Da sich der Fischgeschmack sehr wahrscheinlich nie ganz verhindern lässt, sieht man das größte Potenzial für Mikroalgen in ihrer späteren Vermarktung als Fischalternativen.
Und daran arbeiten die Forschenden aktuell bereits. Dr. Kopp hat sich dazu selbst in die Küche gestellt und verschiedene Rezepte ausprobiert: „Angefangen haben wir mit Smoothies, die allerdings sehr intensiv nach Fisch schmeckten.“ Nach Flammkuchen und Algen in Blätterteig erhielten in der letzten Verkostungsstudie die Teilnehmenden Tortelloni mit verschiedenen Füllungen, wie veganen Lachs aus Karotten oder Tofu. Eine Füllung mit Bärlauch-Pesto kam bei den Probanden am besten an.

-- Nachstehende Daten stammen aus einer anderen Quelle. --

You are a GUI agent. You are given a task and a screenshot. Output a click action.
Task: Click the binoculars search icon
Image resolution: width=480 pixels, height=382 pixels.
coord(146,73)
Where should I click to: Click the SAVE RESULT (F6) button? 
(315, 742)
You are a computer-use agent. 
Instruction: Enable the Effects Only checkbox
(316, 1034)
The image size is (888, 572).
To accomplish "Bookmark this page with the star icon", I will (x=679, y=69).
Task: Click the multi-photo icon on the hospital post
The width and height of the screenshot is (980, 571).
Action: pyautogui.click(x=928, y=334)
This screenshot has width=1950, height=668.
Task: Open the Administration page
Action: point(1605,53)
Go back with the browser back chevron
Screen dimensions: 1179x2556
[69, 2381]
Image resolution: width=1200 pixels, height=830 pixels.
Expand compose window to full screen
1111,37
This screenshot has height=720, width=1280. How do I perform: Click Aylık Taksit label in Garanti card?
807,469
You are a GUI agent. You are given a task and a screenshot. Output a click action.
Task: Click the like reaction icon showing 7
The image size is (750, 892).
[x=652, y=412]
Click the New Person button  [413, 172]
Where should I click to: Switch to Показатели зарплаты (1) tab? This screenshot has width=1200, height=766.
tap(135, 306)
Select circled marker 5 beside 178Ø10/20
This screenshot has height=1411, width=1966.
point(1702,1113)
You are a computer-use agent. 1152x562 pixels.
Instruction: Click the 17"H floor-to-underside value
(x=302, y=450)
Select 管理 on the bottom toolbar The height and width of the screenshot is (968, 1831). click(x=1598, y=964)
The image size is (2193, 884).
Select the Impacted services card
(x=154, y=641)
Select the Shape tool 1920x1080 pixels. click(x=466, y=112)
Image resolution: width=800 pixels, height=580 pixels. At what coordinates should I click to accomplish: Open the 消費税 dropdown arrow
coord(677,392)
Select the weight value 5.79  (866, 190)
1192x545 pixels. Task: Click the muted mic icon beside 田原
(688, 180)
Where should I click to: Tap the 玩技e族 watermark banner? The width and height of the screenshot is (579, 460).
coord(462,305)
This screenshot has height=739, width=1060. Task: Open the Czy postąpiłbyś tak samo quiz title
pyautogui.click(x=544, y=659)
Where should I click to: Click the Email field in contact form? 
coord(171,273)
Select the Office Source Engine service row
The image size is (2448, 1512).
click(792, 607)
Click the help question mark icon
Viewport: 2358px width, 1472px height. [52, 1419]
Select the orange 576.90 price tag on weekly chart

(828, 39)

Unterstützung bei der Produktentwicklung gibt es vom Bio-Unternehmen der Brüder Tress aus Hayingen auf der Schwäbischen Alb, das auch an einer späteren Vermarktung der Mikroalgen-Produkte interessiert ist. Na dann, brauchen wir ja bloß noch darauf zu warten, bis sie in den Supermarkt-Regalen angeboten werden.